The assessment of WAVES test score dimensionality. Under the conceptual framework of VGCP, WAVES is designed to provide a multidimensional test score. We refer to the dimensionality of a test score as the number of abilities that are measured by the test. The dimensionality of the test score is an important aspect of the validity of an instrument. WAVES test score dimensionality should reflect the functionally related abilities.

Structural equation modeling was applied to validate the VGCP measurement model. Item response theory (IRT) modeling was used in conjunction with confirmatory factor analysis (CFA) for construct validation. CFA and IRT are sophisticated methods for examining the quality of the instrument. Each is understood to provide unique information about item and scale metric properties that build the argument for the reliability and validity of VGCP scores and their use in clinical research settings.

We executed a multistep analytic plan by initially applying IRT models to determine the basic psychometric properties of the 16 items and informing on the most parsimonious set of items to be retained. Then CFAs were performed for the systematic comparison of an alternative a priori factor structure based on systematic fit assessment procedures. The most relevant aspects of the CFA analytic plan are summarized here below.

We compared the WAVES Correlated 4-Factor “Error Type” model to three other measurement models: a) Correlated 2-Factor, b) 1-Factor, and c) Higher-order Factor.

The WAVES Correlated 4-Factor “Error Type” model requires VGCP items distributed across four subgroups by reproduction error type and was tested as the preferred model.

The correlated factors model includes two or more latent constructs (ie, VGCP abilities) which are allowed to correlate. Observed variables are grouped by shared characteristics and are indicators for a factor assumed to reflect this commonality. This also explicitly models the multidimensionality of a test. The correlated factors model does not incorporate any general or underlying factor; however, the correlations between each of the latent constructs (ie, VGCP abilities) indicate shared variation across all pairs of latent constructs in the model. Loadings indicate the strength of the relationship between the observed variables and their associated factor. Error terms are estimated against each observed item variable. Each observed item variable in the model is assumed to be only associated with a single factor (ie, the congeneric measurement model).

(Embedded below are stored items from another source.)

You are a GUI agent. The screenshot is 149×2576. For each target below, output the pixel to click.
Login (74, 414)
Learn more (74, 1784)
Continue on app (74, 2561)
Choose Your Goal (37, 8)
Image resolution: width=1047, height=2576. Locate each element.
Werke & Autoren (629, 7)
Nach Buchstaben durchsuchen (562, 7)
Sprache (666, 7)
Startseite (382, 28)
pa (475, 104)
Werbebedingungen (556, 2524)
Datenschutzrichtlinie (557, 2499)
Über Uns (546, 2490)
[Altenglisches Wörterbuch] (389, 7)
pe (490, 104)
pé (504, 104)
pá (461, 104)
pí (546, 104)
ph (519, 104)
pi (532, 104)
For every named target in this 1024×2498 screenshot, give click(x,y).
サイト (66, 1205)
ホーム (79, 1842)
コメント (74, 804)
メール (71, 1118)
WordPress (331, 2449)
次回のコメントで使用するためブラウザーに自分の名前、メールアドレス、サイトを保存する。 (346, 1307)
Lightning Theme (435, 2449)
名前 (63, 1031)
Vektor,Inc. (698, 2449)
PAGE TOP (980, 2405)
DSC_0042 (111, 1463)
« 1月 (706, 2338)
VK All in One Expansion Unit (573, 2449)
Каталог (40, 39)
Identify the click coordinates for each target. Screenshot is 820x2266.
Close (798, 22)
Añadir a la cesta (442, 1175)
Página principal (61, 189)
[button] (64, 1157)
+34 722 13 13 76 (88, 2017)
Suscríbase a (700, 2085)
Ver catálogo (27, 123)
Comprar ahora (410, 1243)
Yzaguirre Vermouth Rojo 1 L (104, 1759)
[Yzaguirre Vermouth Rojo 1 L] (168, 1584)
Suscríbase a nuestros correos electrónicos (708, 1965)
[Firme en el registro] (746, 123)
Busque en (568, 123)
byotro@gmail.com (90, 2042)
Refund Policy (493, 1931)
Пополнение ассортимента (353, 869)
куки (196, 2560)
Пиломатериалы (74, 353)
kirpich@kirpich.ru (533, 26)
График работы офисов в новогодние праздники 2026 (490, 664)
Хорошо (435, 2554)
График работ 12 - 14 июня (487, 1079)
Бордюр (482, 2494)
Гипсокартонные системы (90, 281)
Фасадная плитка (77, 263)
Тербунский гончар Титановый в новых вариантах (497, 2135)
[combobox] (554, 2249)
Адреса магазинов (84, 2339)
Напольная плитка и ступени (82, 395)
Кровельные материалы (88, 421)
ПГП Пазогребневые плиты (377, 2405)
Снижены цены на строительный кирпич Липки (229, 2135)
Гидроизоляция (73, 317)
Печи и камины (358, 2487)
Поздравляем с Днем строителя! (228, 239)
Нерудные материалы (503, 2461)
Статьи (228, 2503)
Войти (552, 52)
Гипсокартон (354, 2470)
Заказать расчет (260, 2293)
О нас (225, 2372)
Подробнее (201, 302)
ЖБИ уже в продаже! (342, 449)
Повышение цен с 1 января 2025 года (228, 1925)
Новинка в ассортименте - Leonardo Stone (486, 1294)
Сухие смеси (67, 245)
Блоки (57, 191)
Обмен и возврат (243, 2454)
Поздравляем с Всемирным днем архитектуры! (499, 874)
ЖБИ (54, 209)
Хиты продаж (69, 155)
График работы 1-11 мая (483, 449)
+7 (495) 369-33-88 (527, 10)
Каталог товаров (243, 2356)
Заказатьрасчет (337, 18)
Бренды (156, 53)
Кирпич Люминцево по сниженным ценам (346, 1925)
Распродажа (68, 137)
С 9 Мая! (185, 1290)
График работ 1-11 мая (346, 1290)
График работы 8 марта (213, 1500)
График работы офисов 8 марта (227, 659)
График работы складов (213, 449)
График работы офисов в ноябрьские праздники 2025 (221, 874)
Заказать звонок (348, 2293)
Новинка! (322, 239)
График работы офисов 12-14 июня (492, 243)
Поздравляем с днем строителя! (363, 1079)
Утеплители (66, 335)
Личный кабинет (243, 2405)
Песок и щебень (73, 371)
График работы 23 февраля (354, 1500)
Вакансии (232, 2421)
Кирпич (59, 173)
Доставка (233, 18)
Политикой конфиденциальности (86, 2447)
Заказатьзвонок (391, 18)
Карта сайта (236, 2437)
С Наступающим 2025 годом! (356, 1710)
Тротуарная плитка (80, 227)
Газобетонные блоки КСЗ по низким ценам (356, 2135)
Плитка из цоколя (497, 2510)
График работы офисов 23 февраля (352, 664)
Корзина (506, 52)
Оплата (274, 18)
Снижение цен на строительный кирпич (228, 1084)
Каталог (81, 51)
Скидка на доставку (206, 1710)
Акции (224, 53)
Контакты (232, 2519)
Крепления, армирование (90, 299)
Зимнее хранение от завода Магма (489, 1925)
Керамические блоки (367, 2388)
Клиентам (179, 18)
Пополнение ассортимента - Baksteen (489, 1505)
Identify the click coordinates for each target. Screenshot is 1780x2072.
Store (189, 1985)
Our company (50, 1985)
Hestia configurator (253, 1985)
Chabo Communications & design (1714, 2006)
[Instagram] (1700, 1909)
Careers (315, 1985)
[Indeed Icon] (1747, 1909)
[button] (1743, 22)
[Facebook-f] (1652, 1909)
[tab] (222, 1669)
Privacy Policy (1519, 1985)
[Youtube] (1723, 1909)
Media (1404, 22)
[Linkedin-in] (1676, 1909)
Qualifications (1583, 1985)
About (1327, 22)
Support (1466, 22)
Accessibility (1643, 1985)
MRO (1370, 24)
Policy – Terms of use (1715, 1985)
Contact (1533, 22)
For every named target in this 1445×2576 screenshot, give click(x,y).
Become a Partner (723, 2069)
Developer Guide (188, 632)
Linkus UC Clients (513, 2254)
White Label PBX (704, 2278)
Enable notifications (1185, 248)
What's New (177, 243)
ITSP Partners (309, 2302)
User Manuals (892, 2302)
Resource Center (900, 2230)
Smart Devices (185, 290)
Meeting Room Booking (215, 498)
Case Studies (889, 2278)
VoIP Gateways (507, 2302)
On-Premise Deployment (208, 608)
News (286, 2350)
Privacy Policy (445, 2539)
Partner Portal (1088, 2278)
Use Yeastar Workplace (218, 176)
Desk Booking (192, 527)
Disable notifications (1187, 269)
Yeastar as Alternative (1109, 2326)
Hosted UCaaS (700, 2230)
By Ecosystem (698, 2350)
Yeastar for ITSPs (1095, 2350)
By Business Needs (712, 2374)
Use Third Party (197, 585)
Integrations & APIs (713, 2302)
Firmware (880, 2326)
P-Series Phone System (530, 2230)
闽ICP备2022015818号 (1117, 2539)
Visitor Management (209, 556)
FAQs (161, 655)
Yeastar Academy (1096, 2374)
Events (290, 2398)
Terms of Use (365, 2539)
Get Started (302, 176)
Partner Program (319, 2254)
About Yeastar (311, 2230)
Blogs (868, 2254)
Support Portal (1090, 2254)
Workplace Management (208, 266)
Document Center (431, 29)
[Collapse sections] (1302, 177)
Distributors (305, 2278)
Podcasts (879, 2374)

We compared the model fit of a Correlated 4-Factor “Error Type” versus a Correlated 2-Factor “Copy/Memory.” As the alternative model, the “Copy/Memory” model assumes WAVES measuring visuoconstructional processing (ie, evaluated by copy design) and imagery/memory (ie, reproductions from memory at IRMO, IRMC, and DRM) as two distinct and correlated abilities. The copy design item cluster included morphology, angularity, perseveration, and spacing items at CDO; the memory cluster; and the rest of the 12 items.

The 1-Factor unidimensional model posits a single common factor to explain the covariance (or correlation) among all test items, with no differentiation between subgroups of items. The unidimensional model is particularly valuable, as it can be used to model items measuring various aspects of a construct on the same scale and report a single score to represent the VGCP ability of the child. The key question when testing the 1-Factor measurement model was, “Can we rule out that the WAVES test score is unidimensional?” or, in other words, to what extent can a substantial proportion of variance in observed test score be explained with sole reference to the underlying VGCP construct?

We also examined the Higher-order Factor model. The Higher-order Factor model includes a superordinate higher-order factor (ie, VGCP) and four subordinate first-order factors upon which specified subgroup of items load. This higher-order factor VGCP explicitly models the shared variance between subordinate first-order grouping factors. Subordinate first-order grouping factors are conditionally independent of one another, and each one mediates the relationship between the superordinate VGCP factor and the observed item variables.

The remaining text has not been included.